十二月四日的下午一点半的时候,我们刚才吃完午饭,公安局第三科科长跑进来,说立刻要送我们到苏州高等法院去。我们突然得到这个“立刻”动身的消息,想打个电话给家属通知一下,免得家人挂念,而且我们里面还有人要叫家属送铺盖来,但是这位科长说不可以,“立刻”就要动身,不能等候了。我们对于这种迅雷不及掩耳的手段都有些气愤,虽则我们都很镇定。沈先生说:“好!走就走!”先去动手整理零物,包卷他的铺盖。这样匆促的把戏,我从来也没有过经验,不免又引起我的奇特的感触,但看见年高德劭的沈先生已在着手卷铺盖,我也就抑制着我的愤懑的情绪,动手归拢零用的东西,包卷我自己的铺盖。在匆匆几分钟的时间里,大家都把行李包卷好了,便打算滚我们的蛋。临行时公安局局长自己也跑到房里来打招呼,说他也是临时才奉到命令,对不起得很,并说他心里也觉得不好过。
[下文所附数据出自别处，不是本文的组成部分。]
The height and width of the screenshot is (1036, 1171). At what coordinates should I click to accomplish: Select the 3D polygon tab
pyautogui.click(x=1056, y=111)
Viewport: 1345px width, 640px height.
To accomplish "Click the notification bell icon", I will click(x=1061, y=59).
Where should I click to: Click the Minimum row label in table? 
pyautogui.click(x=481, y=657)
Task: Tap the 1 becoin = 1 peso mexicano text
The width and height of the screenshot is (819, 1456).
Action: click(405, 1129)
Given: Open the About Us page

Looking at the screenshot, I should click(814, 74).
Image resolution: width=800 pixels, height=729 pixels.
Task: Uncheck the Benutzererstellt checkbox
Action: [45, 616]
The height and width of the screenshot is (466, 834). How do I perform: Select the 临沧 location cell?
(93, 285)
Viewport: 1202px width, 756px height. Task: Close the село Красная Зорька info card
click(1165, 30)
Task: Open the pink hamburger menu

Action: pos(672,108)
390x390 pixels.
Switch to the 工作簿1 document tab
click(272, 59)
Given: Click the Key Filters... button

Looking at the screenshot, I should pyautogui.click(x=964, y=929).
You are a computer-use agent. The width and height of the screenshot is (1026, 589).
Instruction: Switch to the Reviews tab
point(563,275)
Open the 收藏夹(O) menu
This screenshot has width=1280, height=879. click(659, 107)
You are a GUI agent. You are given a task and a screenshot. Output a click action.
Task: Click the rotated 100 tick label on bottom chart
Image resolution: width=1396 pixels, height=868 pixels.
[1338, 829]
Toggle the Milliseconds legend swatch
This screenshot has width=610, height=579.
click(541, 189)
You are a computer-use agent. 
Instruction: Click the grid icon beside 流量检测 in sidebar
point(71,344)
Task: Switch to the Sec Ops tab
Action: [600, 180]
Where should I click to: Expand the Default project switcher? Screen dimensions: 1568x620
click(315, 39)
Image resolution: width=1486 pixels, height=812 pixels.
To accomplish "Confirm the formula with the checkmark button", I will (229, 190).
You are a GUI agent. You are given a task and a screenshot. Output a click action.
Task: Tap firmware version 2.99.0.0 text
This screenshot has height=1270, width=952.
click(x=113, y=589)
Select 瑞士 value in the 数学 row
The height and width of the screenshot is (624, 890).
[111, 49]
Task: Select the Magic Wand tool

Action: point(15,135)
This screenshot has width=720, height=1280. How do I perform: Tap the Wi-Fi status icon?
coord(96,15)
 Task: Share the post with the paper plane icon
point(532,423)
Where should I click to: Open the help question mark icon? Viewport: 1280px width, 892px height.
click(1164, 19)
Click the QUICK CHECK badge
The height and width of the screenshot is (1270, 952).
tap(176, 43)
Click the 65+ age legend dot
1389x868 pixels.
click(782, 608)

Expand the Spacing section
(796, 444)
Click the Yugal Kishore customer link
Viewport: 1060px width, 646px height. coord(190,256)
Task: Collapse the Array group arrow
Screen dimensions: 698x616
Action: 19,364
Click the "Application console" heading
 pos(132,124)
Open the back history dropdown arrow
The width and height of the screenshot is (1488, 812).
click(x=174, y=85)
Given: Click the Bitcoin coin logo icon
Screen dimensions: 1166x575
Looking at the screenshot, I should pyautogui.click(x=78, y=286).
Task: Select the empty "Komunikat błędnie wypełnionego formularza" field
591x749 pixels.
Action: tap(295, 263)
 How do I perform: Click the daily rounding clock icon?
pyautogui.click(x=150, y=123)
我们没有什么话说,只谢谢他对于我们的优待。

我们从上海被押解到苏州,不是由火车,用一辆大汽车(好像公共汽车),有十几个“武装同志”和几个侦探一同坐在里面,所以把全车坐得满满的。公安局第三科科长和其他两个职员另坐一辆寻常的汽车在后面跟着。我们的“专车”沿着从上海往苏州的公路走。上车的时候,公安局局长亲自送上车,叫“武装同志”坐到后面去,留出前面的位置让给我们坐。最后他又向我们一一握手,连说“对不起得很”。

我们和上海暂时告别了!车子向前急驶着,由玻窗向四野张望,感到如此大好河山,竟一天天受着侵略国的积极掠夺,而受着惨酷压迫的国家还未能一致对外,这是多么可以痛心的事情!车子行到半路,李公朴先生立起来对同车的“武装同志”演讲国难的严重和我们的全国团结御侮的主张。他讲到激昂时,声泪俱下,“武装同志”们听了都很感动,有些眼眶里还涌上了热泪。随后他们还跟着我们唱《义勇军进行曲》。

下午四点钟到苏州了。汽车不能进城,我们各乘着黄包车,两旁由那些“武装同志”随伴着走。街上和店铺的人们望着莫名其妙,都现着诧异的神情;大概他们看到形势的严重,车子上坐的又不像强盗,所以使他们摸不着头脑。有几个“武装同志”在车旁对我们说:“先生!我不是来押你的,是来保护你的。”走到半路,因为时间不早了,“武装同志”也纷纷乘黄包车成了一条很长的蛇阵,蜿蜒着向前进。到高等法院的时候,已上了灯火。由上海伴送我们来苏的一群人都纷纷来和我们握手告别,尤其是那些“武装同志”们对于我们表示着非常恳挚的同情。

我们六个人同坐在待审室里面等开审。在这里所见的法警的装束,和在上海的有些不同。上海法院的法警装束,和我们寻常所见的警察装束差不多;苏州法警穿的是宽袍大袖的黑外套,头上戴的是一顶黑漆的高顶帽子。沈先生是一位老资格的大律师,法警都认识他,很客气地和他打招呼,泡了茶送进来喝。

一会儿开审了,我们各人先后分别地被审问。所问的内容和在上海所问的大同小异,不过增加了一些。简单说起来,不过包括下面的这几点:(一)停止一切内战;(二)释放一切政治犯;(三)联俄;(四)曾否主张人民阵线?(五)曾否煽动上海日本纱厂罢工风潮?我们的答辩:对于第一点,我们的目的是要全国一致抗日,而且承认中央的领导权,没有推翻政府的意思。关于第二点,也是要集中人材来抗日救国。关于第三点,也是以有利于中国抗日救国为目的,而且同时主张联英美法。关于第四点,我们所主张的是民族阵线,未曾主张人民阵线;前者是以拯救民族危亡为要旨,是要一致来对外的,后者是以阶级为中心的,是含有对内的意味。关于第五点,我们因为日本纱厂里面的中国同胞在罢工后饥寒交迫,捐了一些钱救济救济,并未煽动工潮。

审问之后,由几名法警押着我们乘黄包车到吴县横街高等法院的看守分所。那时已在夜里九点后,街道上的人已很少了,但是有些人看见一群法警在几辆黄包车的左右随着走,仍对着我们发怔。